CHP Genel Başkanı Kemal Kılıçdaroğlu, CHP Genel Merkezinde gerçekleştirilen Parti Meclisi (PM), Yüksek Disiplin Kurulu (YDK) ve TBMM Grubu'nun ortak toplantısının açılışında konuştu. Üniversitelerin KHK'larla susturulduğunu söyleyen Kılıçdaroğlu, 'Görevine son verilen açığa alınan üniversite öğretim üyelerinin sayısı 4 bin 811 oldu. Akademisyen, bilim insanı, Türkiye'nin aydınlık yüzleri, değişik siyasi görüşlerde olabilirler, değişik dünya görüşlerini savunabilirler. Ama her birisi bu ülkenin emekle yetiştirdiği bilim insanlarıdır. Hangi vicdan, hangi akıl, hangi bilim, hangi ahlak bir akademisyeni kapının önüne koyar. Bunun adı ahlaksızlıktır. O akademisyenler yetişinceye kadar ne tür emekler verildi ne tür fedakarlıklar yapıldı. Şimdi bunları kapının önüne koyuyorsunuz' şeklinde konuştu.
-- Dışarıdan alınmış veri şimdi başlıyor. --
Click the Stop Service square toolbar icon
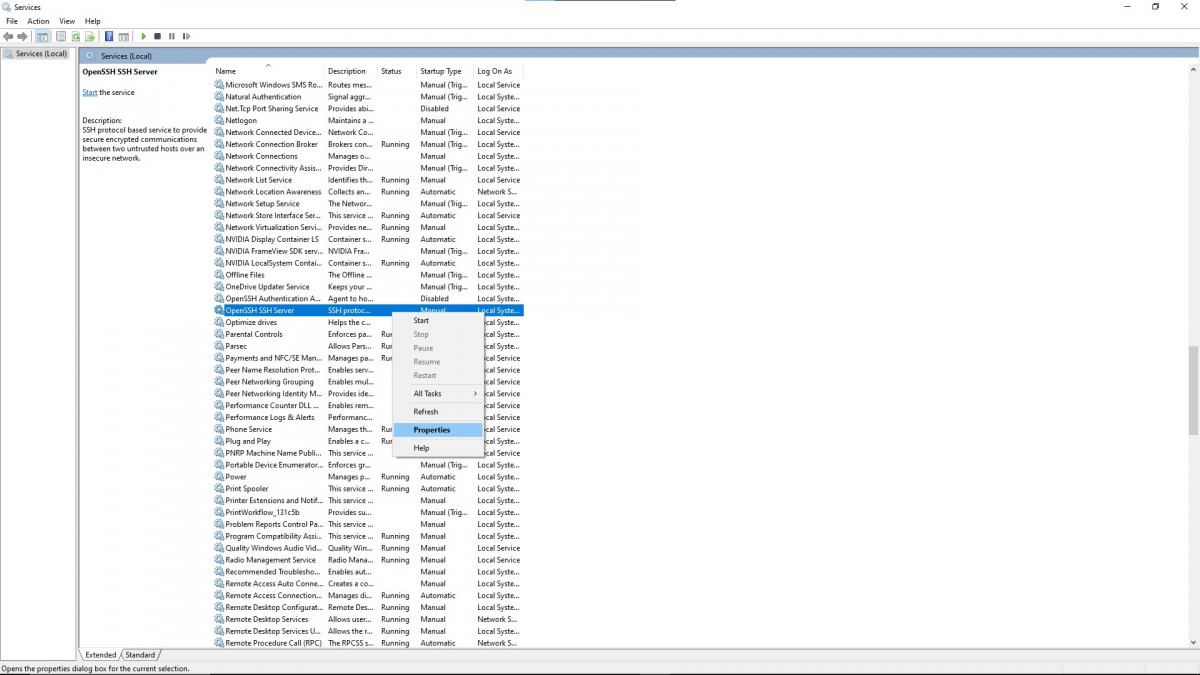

'Birinci sorumlu YÖK'tür. İkinci sorumlu üniversitelerin rektörleri'
'Birinci sorumlu YÖK'tür' diyen Kılıçdaroğlu, 'Neden YÖK. Çünkü YÖK bir darbe kurumudur. Kendi üniversitesine sahip çıkmayan bir kurum görevini yapmamış sayılır. Sivil darbecilerin YÖK'e sahip çıkmalarının nedeni de budur. Darbeci darbeciye sahip çıkacak, kime sahip çıkacak? Bize sahip çıkacak hali yok ya. YÖK'e sahip çıkıyor. İkinci sorumlu üniversitelerin rektörleri. Rektörler kendilerini muhbir olarak konumlandırdılar. Bir üniversitenin rektörü muhbir olabilir mi? Yanında beraber çay içtiğin insanı nasıl ihbar edersin? Muhbir konumunda görev yapıyorlar şu anda. Yarın bu insanların tamamı üniversitelere geri dönecek, bundan hiçbir endişem yok. Bu rektörler arkadaşlarının yüzüne nasıl bakacaklar? Utanma dediğimiz bir duygudan bilimadamı arınmış olabilir mi? Ahlaktan bilim adamı arınmış olabilir mi? Sadece bilim insanlarını değil, sanatçıları da kapının önüne koydular. MGK'nın tavsiye kararını bir daha düşünün. Batıdan Türkiye'ye bakıldığında Türkiye'de üniversitelerin olmadığı algısı çıkıyor. Bu kadar üniversite hocası kapının önüne konmuş, hiçbir üniversiteden tık yok. Bu üniversiteler bu anlayışla giderlerse Türkiye'yi ortaçağ karanlığına götürürler' değerlendirmesinde bulundu.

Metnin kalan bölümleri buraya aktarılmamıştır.